Recentemente, a Prefeitura firmou parceria com a ETE Júlio de Mesquita, em Santo André, para elaboração de curso de Monitor Cultural com duração de 16 semanas para 35 moradores. Outros 200 habitantes da Vila também estão matriculados em cursos práticos de jardinagem, carpintaria e reparos domésticos. A intenção é preparar mão-de-obra local para a demanda anunciada de serviços de restauro. O mercado municipal será recuperado com verba pública de R$ 195 mil e o imóvel que abrigará o centro de documentação aguarda liberação de US$ 50 mil prometidos pelo WMF (World Monument Fund), instituição que catalogou Paranapiacaba entre os 100 monumentos mundiais passíveis de preservação. 

A confiança da comunidade internacional ganhou substância com o anúncio da criação do Parque de Paranapiacaba até o segundo semestre. Segundo a prefeitura, serão 4,2 mil quilômetros quadrados de área de preservação da Mata Atlântica desde a estação de trem de Campo Grande até a divisa com Mogi das Cruzes.

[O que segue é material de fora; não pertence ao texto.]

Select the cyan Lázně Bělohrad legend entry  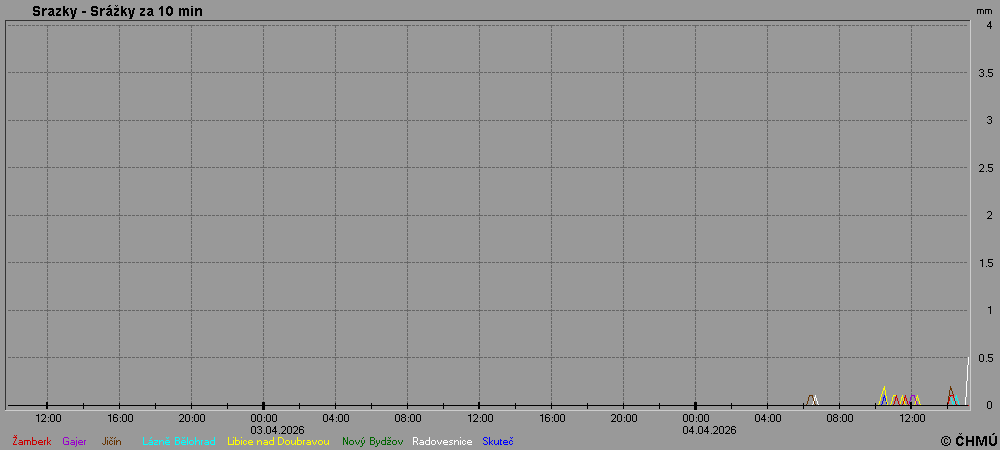[x=178, y=441]
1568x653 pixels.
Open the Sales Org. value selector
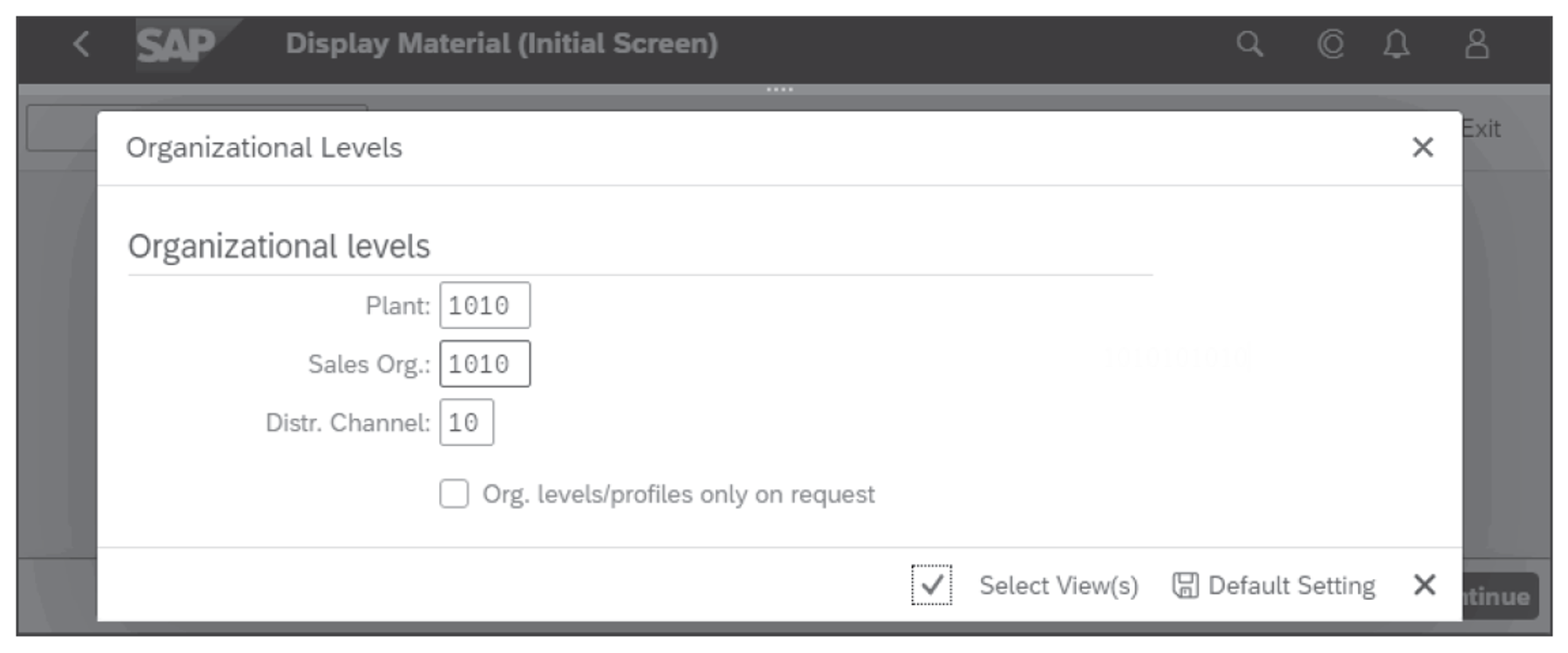tap(485, 363)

Festival de Inverno — Toda essa movimentação reforça também a vitrine da terceira edição do Festival de Inverno, principal evento cultural de Paranapiacaba. A Prefeitura já saiu a campo para angariar patrocinadores e contatou 89 empresas localizadas no Grande ABC e na Capital. Todas receberam kit composto por um cachecol de lã — peça símbolo do festival — e um pão-de-mel fabricado na Vila, além de informações socioeconômicas sobre o evento. A expectativa é estender as atrações para três finais de semana, juntar 30 mil visitantes — 50% a mais que no ano passado — e captar R$ 360 mil em recursos. “Se não alcançarmos esse montante, a Prefeitura vai custear o que faltar” — garante João Ricardo Caetano. A Prefeitura de Santo André comprou a Vila de Paranapiacaba em dezembro de 2001 e já investiu no local R$ 5,3 milhões em recursos próprios. 

Paralelamente ao Festival de Inverno, Paranapiacaba prepara-se para receber etapas de campeonatos esportivos radicais como treking, rapel e montain bike. O cronograma com atrações até o final do ano estará finalizado ainda este mês. Haverá ainda festival gastronômico programado para agosto com cardápio alicerçado no Concurso de Receitas Históricas de Paranapiacaba. Moradores submeteram a julgamento 25 pratos vinculados a histórias reais ou lendas como a de que o bandido Jack, o Estripador esteja enterrado no cemitério local. “Será que alguém terá coragem de degustar um picadinho à la Jack” — desafia em tom de brincadeira João Ricardo do Caetano.